And now Charley stood once more in that dingy little front parlour in which he had never yet seen a fire, and once more Mr. Jabesh M'Ruen shuffled into the room in his big cravat and dirty loose slippers.

'How d'ye do, Mr. Tudor, how d'ye do? I hope you have brought a little of this with you;' and Jabesh opened out his left hand, and tapped the palm of it with the middle finger of his right, by way of showing that he expected some money: not that he did expect any, cormorant that he was; this was not the period of the quarter in which he ever got money from his customer.

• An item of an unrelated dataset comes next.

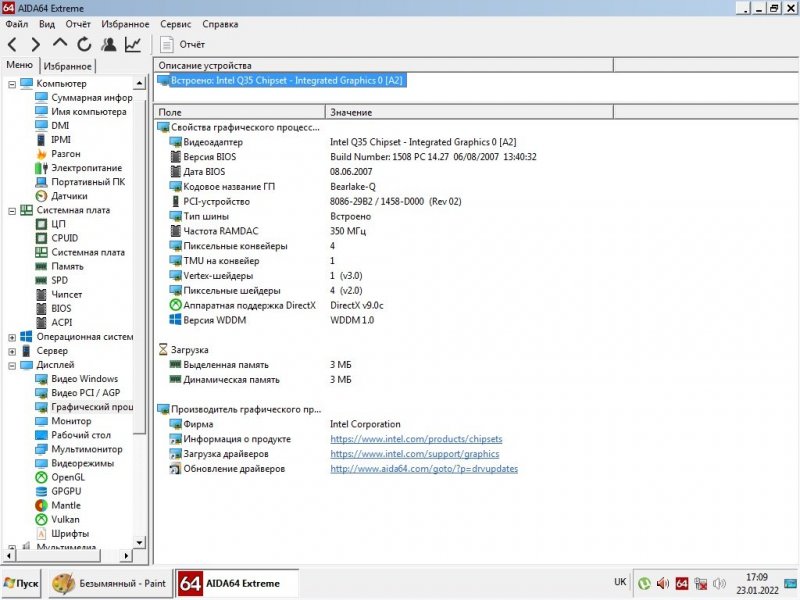Select OpenGL in the sidebar tree
800x600 pixels.
[x=67, y=477]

'Indeed I have not, Mr. M'Ruen; but I positively must get some.'

'Oh—oh—oh—oh—Mr. Tudor—Mr. Tudor! How can we go on if you are so unpunctual? Now I would do anything for you if you would only be punctual.'

'Oh! bother about that—you know your own game well enough.'

'Be punctual, Mr. Tudor, only be punctual, and we shall be all right—and so you have not got any of this?' and Jabesh went through the tapping again.

'Not a doit,' said Charley; 'but I shall be up the spout altogether if you don't do something to help me.'

'But you are so unpunctual, Mr. Tudor.'

'Oh, d—— it; you'll make me sick if you say that again. What else do you live by but that? But I positively must have some money from you to-day. If not I am done for.'

'I don't think I can, Mr. Tudor; not to-day, Mr. Tudor—some other day, say this day month; that is, if you'll be punctual.'

'This day month! no, but this very day, Mr. M'Ruen—why, you got £18 from me when I received my last salary, and I have not had a shilling back since.'

'But you are so unpunctual, Mr. Tudor,' and Jabesh twisted his head backwards and forwards within his cravat, rubbing his chin with the interior starch.

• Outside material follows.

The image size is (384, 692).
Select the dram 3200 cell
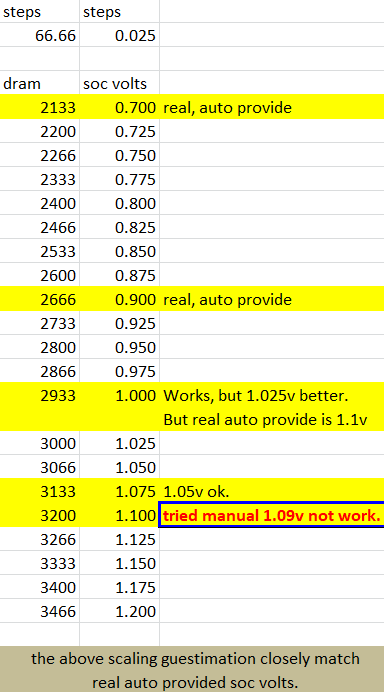click(40, 515)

'Well, then, I'll tell you what it is,' said Charley, 'I'll be shot if you get a shilling from me on the 1st of October, and you may sell me up as quick as you please. If I don't give a history of your business that will surprise some people, my name isn't Tudor.'

'Ha, ha, ha!' laughed Mr. M'Ruen, with a soft quiet laugh.

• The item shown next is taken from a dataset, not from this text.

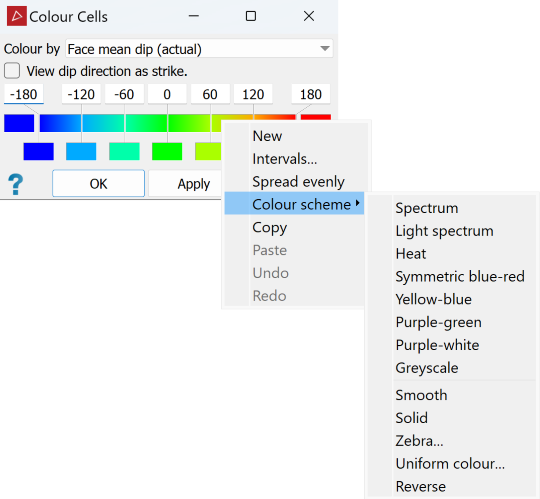The image size is (540, 499).
Task: Click the blue question mark help icon
Action: tap(15, 184)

'Well, really, Mr. Tudor, I would do more for you than any other young man that I know, if you were only a little more punctual. How much is it you want now?'

'£15—or £10—£10 will do.'

'Ten pounds!' said Jabesh, as though Charley had asked for ten thousand—'ten pounds!—if two or three would do—'

'But two or three won't do.'

'And whose name will you bring?'

'Whose name! why Scatterall's, to be sure.' Now Scatterall was one of the navvies; and from him Mr. M'Ruen had not yet succeeded in extracting one farthing, though he had his name on a volume of Charley's bills.

'Scatterall—I don't like Mr. Scatterall,' said Jabesh; 'he is very dissipated, and the most unpunctual young man I ever met—you really must get some one else, Mr. Tudor; you really must.'

'Oh, that's nonsense—Scatterall is as good as anybody—I couldn't ask any of the other fellows—they are such a low set.'

'But Mr. Scatterall is so unpunctual. There's your cousin, Mr. Alaric Tudor.'

'My cousin Alaric! Oh, nonsense! you don't suppose I'd ask him to do such a thing? You might as well tell me to go to my father.'

'Or that other gentleman you live with; Mr. Norman. He is a most punctual gentleman. Bring me his name, and I'll let you have £10 or £8—I'll let you have £8 at once.'

'I dare say you will, Mr. M'Ruen, or £80; and be only too happy to give it me. But you know that is out of the question. Now I won't wait any longer; just give me an answer to this: if I come to you in the city will you let me have some money to-day? If you won't, why I must go elsewhere—that's all.'

The interview ended by an appointment being made for another meeting to come off at two p.m. that day, at the 'Banks of Jordan,' a public-house in Sweeting's Alley, as well known to Charley as the little front parlour of Mr. M'Ruen's house. 'Bring the bill-stamp with you, Mr. Tudor,' said Jabesh, by way of a last parting word of counsel; 'and let Mr. Scatterall sign it—that is, if it must be Mr. Scatterall; but I wish you would bring your cousin's name.'

'Nonsense!'

'Well, then, bring it signed—but I'll fill it; you young fellows understand nothing of filling in a bill properly.'

And then taking his leave the infernal navvy hurried off, and reached his office in Somerset House at a quarter past eleven o'clock. As he walked along he bought the bit of stamped paper on which his friend Scatterall was to write his name.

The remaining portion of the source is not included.